* Aim of the task
With the images excluded, set down every line of the listing below exactly.

* Material for this exercise
Content starts

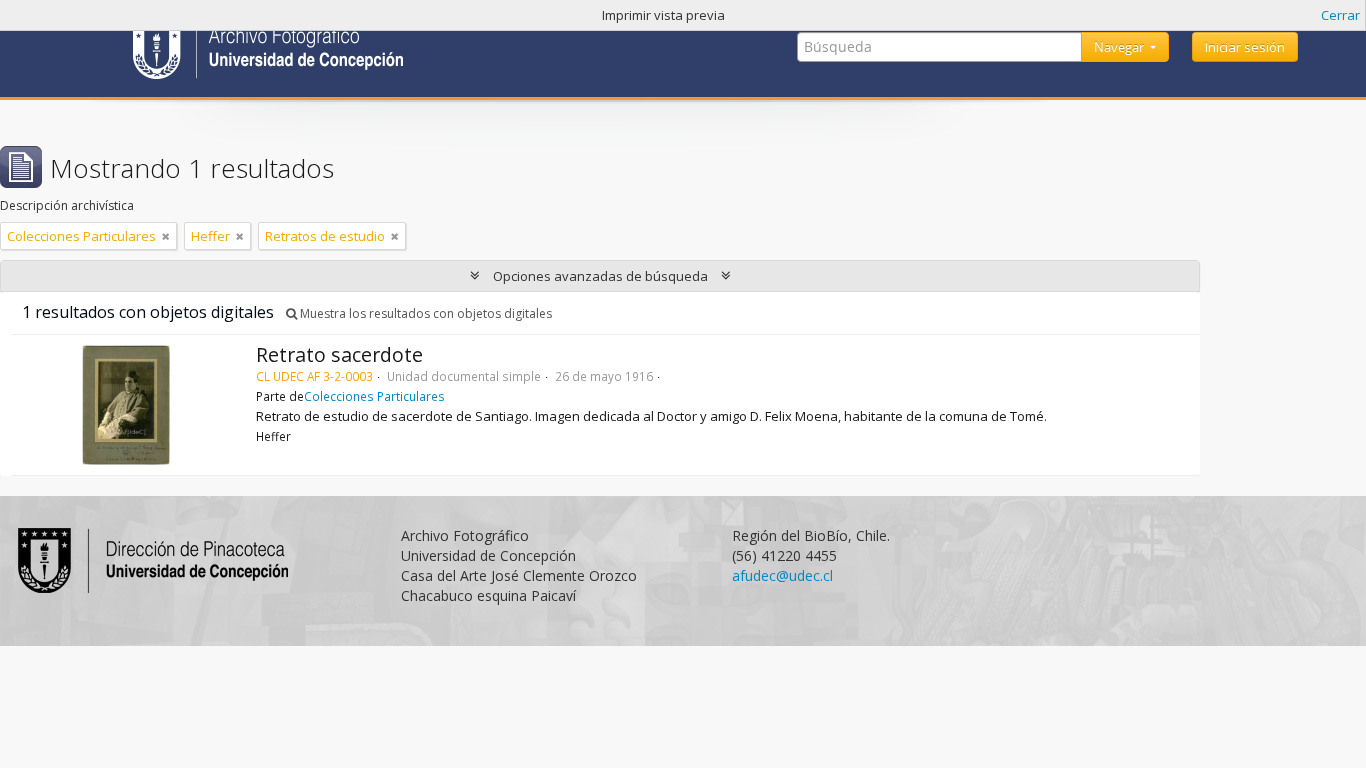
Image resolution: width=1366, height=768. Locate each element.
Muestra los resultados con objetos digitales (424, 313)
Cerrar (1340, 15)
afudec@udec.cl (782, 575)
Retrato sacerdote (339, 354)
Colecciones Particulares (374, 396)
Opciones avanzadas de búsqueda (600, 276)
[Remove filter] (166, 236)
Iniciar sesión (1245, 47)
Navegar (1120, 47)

Content ends

* Response to the exercise
Image resolution: width=1366, height=768. Locate each element.
Muestra los resultados con objetos digitales (424, 313)
Cerrar (1340, 15)
afudec@udec.cl (782, 575)
Retrato sacerdote (339, 354)
Colecciones Particulares (374, 396)
Opciones avanzadas de búsqueda (600, 276)
[Remove filter] (166, 236)
Iniciar sesión (1245, 47)
Navegar (1120, 47)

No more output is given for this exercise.